### EXERCISE GOAL
Please rewrite all the records below, renaming "GUI agent" to "interface agent" and keeping everything else the same. Leave the pictures out of your answer.

[Rows showing where targets appear]
———

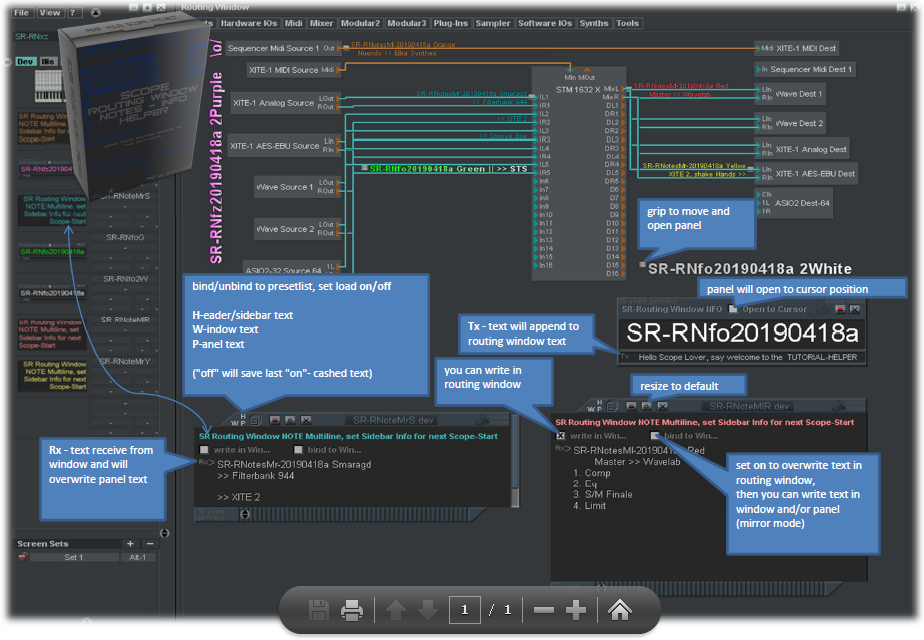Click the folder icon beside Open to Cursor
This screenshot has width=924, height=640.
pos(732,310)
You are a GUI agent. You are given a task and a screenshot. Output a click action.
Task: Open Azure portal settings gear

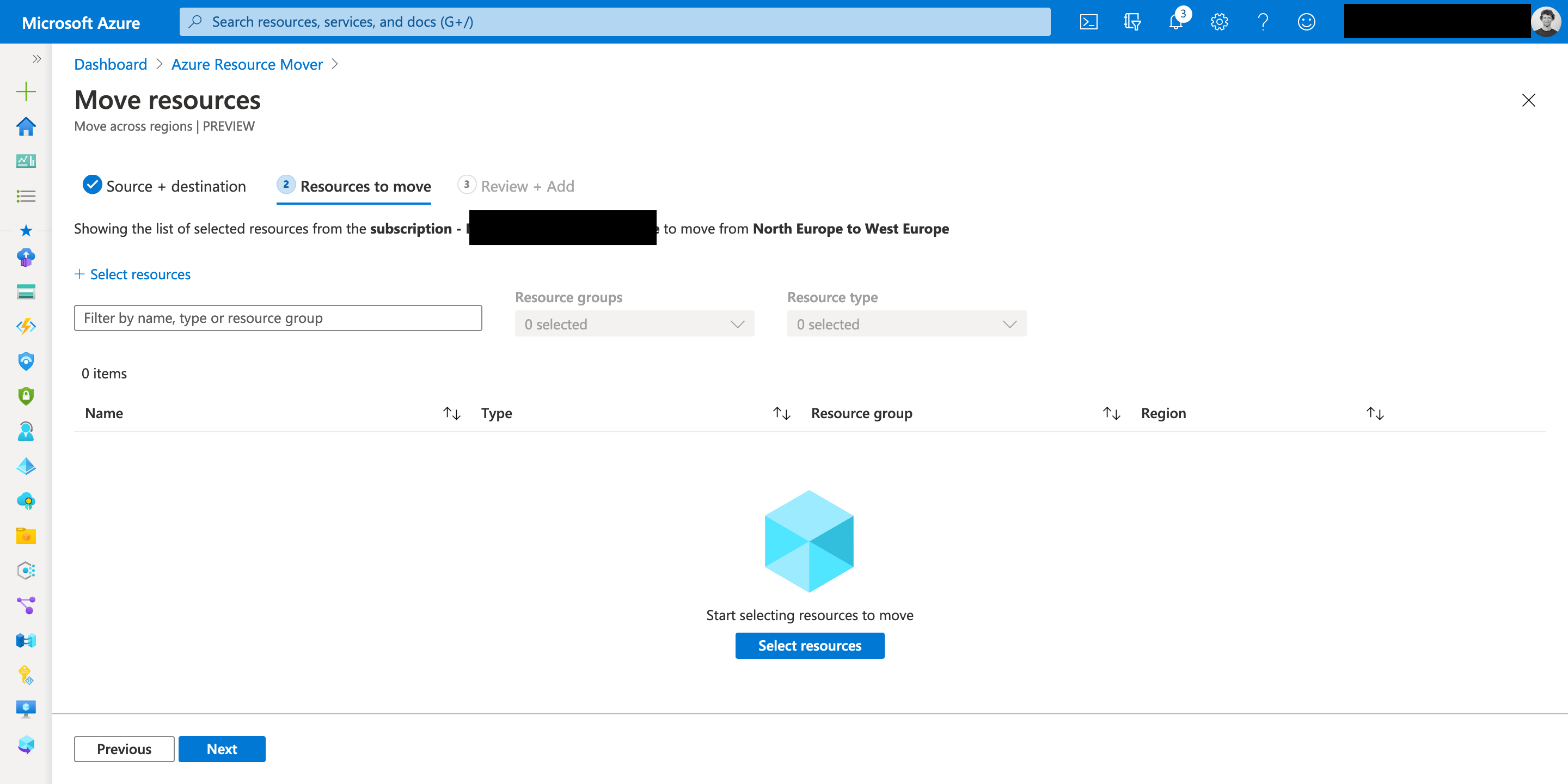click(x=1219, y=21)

———

### TASK RESULT
Click the folder icon beside Open to Cursor
This screenshot has width=924, height=640.
pos(732,310)
You are a interface agent. You are given a task and a screenshot. Output a click action.
Task: Open Azure portal settings gear

click(x=1219, y=21)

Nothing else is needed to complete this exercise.